TRANSLATION THURSDAY: GEORGIAN POETRY IN TRANSLATION
Posted on July 11 2019
Having travelled – through poems and books – across languages and continents, let’s now start exploring new writing systems too… Today, our Translation Thursday blog’s country focus is Georgia, a country between the West and the East, whose language has... its own script.
Here below are our top three poetry books in translation from Georgian. Get 30% discount on all three titles by taking advantage of our promotional code TRANSLATIONTHURSDAY at the checkout on our website!
#1 A House With No Doors. Ten Georgian Women Poets, translated by Natalia Bukia-Peters and Victoria Field (Francis Boutle Publishers, 2016, bilingual Georgian/ English edition) – the first English anthology of contemporary Georgian women poets. It includes the work of Lia Sturua, Rusudan Kaishauri, Maia Sarishvili, Nato Ingorovka, Lela Samniashvili, Tea Topuria, Eka Kevanishvili, Diana Anphimiadi, Lia Liqokeli, and Salome Benidze.

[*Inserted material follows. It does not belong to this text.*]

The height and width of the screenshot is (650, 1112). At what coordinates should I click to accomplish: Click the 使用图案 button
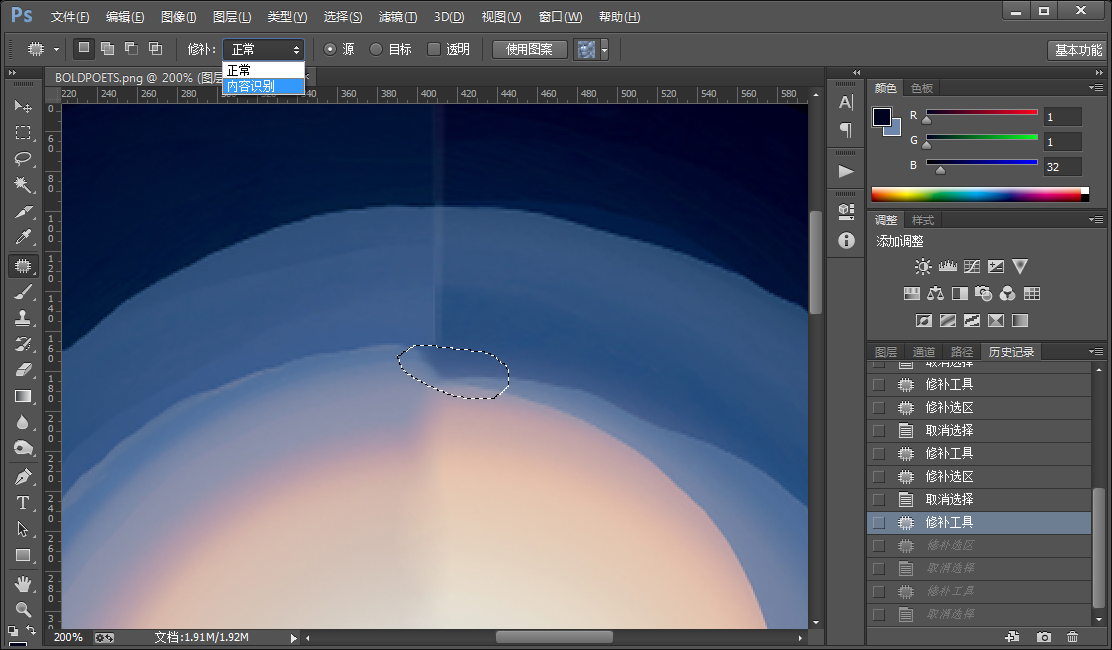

#2 Six Georgian Poets, edited by Gaga Lomidze (Arc Publications, 2016, bilingual Georgian/ English edition) – a collection featuring the work of poets of the so-called ‘Gagarin Generation’ daring to challenge rules and conformism. It features poems by Rati Amaglobeli, Shota Iatashvili, Gaga Nakhutsrishvili, Lela Samniashvili, Maya Sarishvili and Irakli Charkviani, translated by Alexandra Büchler, Nia Davies, Donald Rayfield, Adham Smart, and Stephen Watts with Davit Gabunia mainly in two workshops, held in 2014 in Tiblisi (supported by the Georgian National Book Centre and the British Council) and in 2015 in Aberystwyth (supported by Literature Across Frontiers).
#3 The Dictatorship of Poetry by Zurab Rtveliashvili, translated by Natalia Bukia-Peters and Victoria Field (Francis Boutle Publishers, 2018) – the first translation into English of a major collection of work by this Georgian poet, performer and human rights activist, which includes older and more recent poems. Rtveliashvili experiments with language and sounds in his poetry, breaking free from social and language restraints. His poems have been translated in Armenian, Azerbaijani, Bengali, Dutch, English, French, German, Iranian, Japanese, Russian, Swedish and Ukrainian.